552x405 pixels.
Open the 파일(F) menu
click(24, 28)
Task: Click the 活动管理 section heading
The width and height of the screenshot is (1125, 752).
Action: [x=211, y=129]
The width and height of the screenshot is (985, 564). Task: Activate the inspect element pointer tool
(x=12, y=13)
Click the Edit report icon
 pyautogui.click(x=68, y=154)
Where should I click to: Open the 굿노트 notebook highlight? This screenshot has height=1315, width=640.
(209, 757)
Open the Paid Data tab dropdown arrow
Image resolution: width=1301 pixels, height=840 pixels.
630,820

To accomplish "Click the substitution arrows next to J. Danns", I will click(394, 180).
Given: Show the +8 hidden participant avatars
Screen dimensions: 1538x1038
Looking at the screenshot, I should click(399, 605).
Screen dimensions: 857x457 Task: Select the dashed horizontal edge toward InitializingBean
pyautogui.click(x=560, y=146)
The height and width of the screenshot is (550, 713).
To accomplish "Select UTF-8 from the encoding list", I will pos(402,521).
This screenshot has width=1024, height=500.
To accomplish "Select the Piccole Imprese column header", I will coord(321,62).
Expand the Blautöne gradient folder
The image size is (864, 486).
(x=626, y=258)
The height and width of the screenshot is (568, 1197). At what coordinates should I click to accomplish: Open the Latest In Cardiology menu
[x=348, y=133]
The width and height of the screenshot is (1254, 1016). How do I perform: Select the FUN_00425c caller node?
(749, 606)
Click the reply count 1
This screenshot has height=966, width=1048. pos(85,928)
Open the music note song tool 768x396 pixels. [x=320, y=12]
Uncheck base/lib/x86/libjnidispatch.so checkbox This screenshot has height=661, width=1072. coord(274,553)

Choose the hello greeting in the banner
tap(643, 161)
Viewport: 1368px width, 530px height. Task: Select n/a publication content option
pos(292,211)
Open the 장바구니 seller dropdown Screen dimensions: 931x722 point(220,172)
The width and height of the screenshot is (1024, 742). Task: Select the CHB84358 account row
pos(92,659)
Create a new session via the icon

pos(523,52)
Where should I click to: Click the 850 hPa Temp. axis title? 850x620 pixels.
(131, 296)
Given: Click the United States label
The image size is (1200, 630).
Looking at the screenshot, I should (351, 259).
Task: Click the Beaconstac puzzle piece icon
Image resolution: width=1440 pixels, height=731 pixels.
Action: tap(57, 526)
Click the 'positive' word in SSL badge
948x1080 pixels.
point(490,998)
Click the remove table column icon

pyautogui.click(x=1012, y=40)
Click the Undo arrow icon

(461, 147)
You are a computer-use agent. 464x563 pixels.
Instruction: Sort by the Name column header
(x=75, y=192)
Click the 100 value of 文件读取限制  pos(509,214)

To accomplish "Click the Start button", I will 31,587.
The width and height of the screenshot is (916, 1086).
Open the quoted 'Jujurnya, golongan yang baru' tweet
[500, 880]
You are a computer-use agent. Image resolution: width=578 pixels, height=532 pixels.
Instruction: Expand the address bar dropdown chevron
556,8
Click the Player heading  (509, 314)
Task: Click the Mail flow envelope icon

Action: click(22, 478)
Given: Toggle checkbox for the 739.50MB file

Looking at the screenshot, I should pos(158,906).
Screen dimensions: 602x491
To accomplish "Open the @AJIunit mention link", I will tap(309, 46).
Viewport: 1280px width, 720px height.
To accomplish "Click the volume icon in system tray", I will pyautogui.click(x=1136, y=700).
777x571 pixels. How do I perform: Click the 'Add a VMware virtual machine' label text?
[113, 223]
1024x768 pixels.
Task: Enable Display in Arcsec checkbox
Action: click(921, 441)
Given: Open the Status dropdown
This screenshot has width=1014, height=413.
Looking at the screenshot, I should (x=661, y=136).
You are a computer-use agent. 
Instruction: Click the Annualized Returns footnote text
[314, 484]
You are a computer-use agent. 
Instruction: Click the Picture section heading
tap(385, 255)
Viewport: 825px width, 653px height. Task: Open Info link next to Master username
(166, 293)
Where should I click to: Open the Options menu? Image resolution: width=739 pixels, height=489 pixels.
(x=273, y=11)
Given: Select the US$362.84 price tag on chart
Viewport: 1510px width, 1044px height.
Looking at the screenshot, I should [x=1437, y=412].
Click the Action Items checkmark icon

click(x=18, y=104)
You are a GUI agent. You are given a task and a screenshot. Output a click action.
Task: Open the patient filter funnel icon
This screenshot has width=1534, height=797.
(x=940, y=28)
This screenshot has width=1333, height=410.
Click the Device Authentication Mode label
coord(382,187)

_ACTIVITY_. Set down exactly the lines of the data above, beginning with the line that has "The width and height of the screenshot is (916, 1086)." and ending with the line that has "Given: Open the Status dropdown", and no others.

_EXERCISE SOLUTION_.
The width and height of the screenshot is (916, 1086).
Open the quoted 'Jujurnya, golongan yang baru' tweet
[500, 880]
You are a computer-use agent. Image resolution: width=578 pixels, height=532 pixels.
Instruction: Expand the address bar dropdown chevron
556,8
Click the Player heading  (509, 314)
Task: Click the Mail flow envelope icon

Action: click(22, 478)
Given: Toggle checkbox for the 739.50MB file

Looking at the screenshot, I should pos(158,906).
Screen dimensions: 602x491
To accomplish "Open the @AJIunit mention link", I will tap(309, 46).
Viewport: 1280px width, 720px height.
To accomplish "Click the volume icon in system tray", I will pyautogui.click(x=1136, y=700).
777x571 pixels. How do I perform: Click the 'Add a VMware virtual machine' label text?
[113, 223]
1024x768 pixels.
Task: Enable Display in Arcsec checkbox
Action: click(921, 441)
Given: Open the Status dropdown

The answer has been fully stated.